Fundstücke in Abb.1-9:  Rh9/86.1, Rh15/79.1, Rh2/81.1, Rh13/7.1, Rh3/9.1, Rh13/1.2, Rh2/7.6. 
 
H.-J. Weiss    2020  

[1]  T.N. Taylor, E.L.Taylor, M. Krings: Paleobotany, Elsevier 2009.
[2]  A.G. Lyon: On the fragmentary remains of an organism referable to the Nematophytales,
      Trans. Roy. Soc. Edinburgh 65(4)(1962): 79-87.

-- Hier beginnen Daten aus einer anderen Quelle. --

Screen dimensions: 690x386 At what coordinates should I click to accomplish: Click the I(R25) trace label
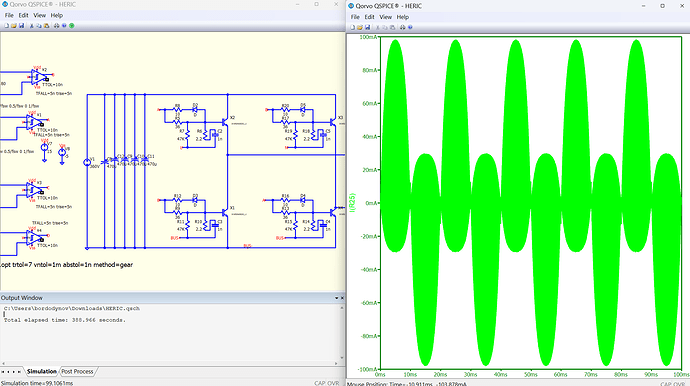[x=352, y=202]
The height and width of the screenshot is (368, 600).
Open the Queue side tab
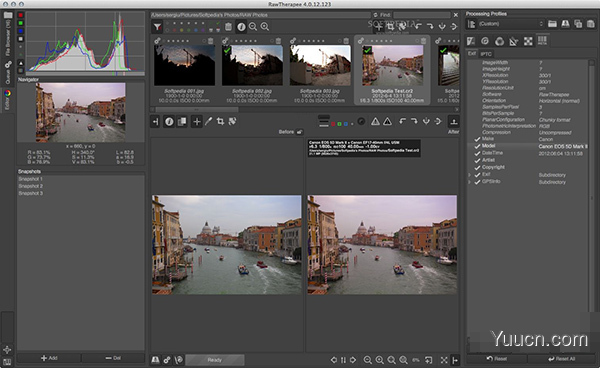click(x=8, y=72)
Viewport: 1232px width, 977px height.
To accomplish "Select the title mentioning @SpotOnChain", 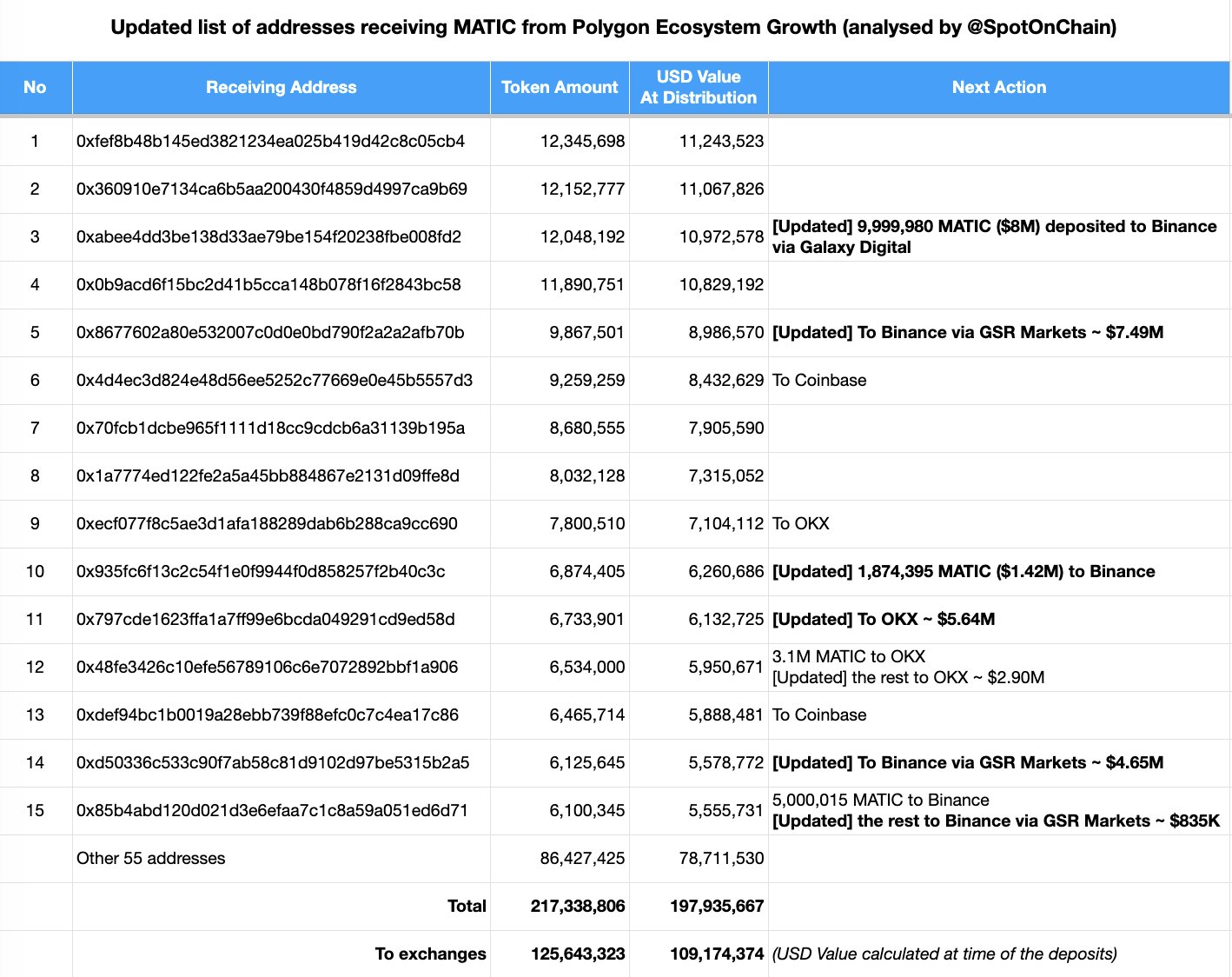I will pos(613,27).
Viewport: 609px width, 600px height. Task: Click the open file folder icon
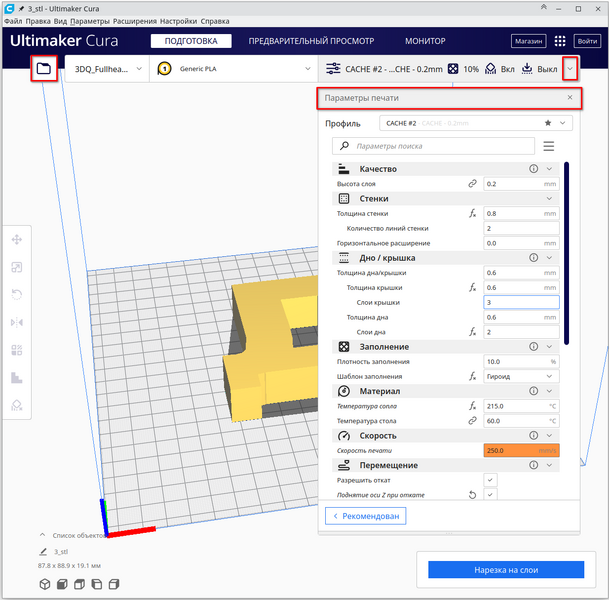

[3]  P. Selden, J. Nudds: Evolution of fossil ecosystems. Manson Publ. 2012, p.84.
[4]  www.abdn.ac.uk/rhynie/nemato.htm 
[5]  R. Honegger, D. Edwards, L. Axe, Ch. Strullu-Derrien: Fertile Prototaxites taiti: a basal ascomycete with inoperculate, polysporous asci lacking croziers.
      Phil.Trans. Roy. Soc. B 373 (2017): 20170146.

[6]  P.K. Strother: Clarification of the genus Nematothallus Lang: J. Paleont. 67(1993), 1090-1094.
[7]   K.J. Niklas, V. Smokovitis: Evidence for a conducting strand in early Silurian plants, (1983).